*WHAT TO WORK ON*: Render the records below as a JSON list of strings, one string per line and with blank lines omitted. Leave the pictures out of the list.

========================================================================

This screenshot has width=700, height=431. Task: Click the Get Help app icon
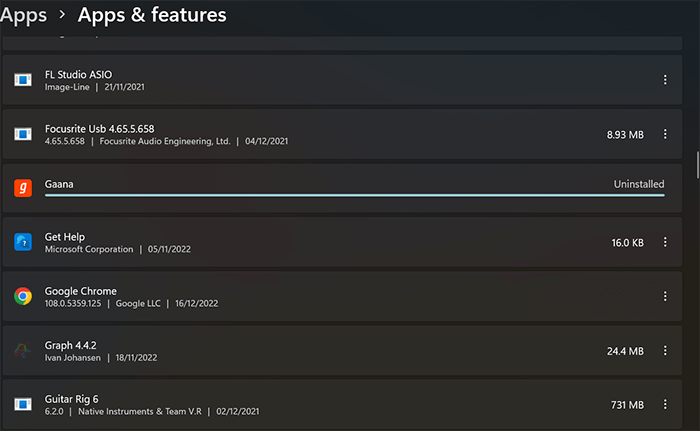pyautogui.click(x=23, y=242)
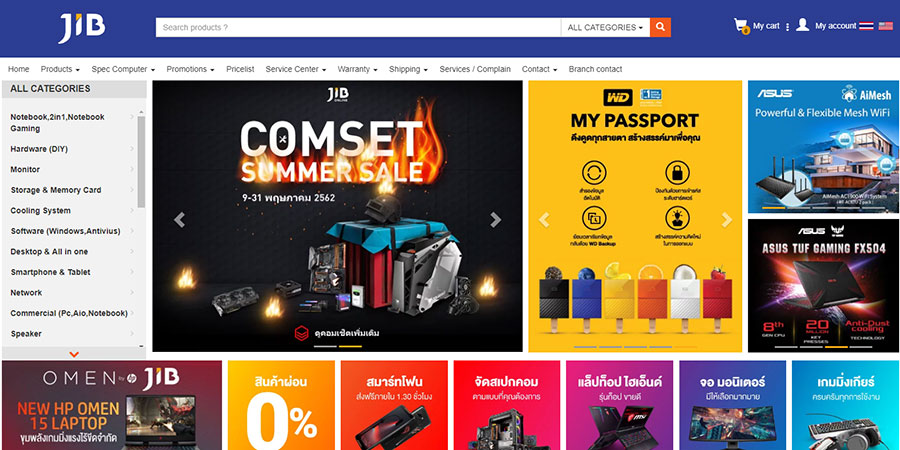Screen dimensions: 900x450
Task: Open the Pricelist menu item
Action: tap(240, 69)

========================================================================

*SOLVED EXERCISE*:
[
  "This screenshot has width=700, height=431. Task: Click the Get Help app icon",
  "pyautogui.click(x=23, y=242)",
  "Screen dimensions: 900x450",
  "Task: Open the Pricelist menu item",
  "Action: tap(240, 69)"
]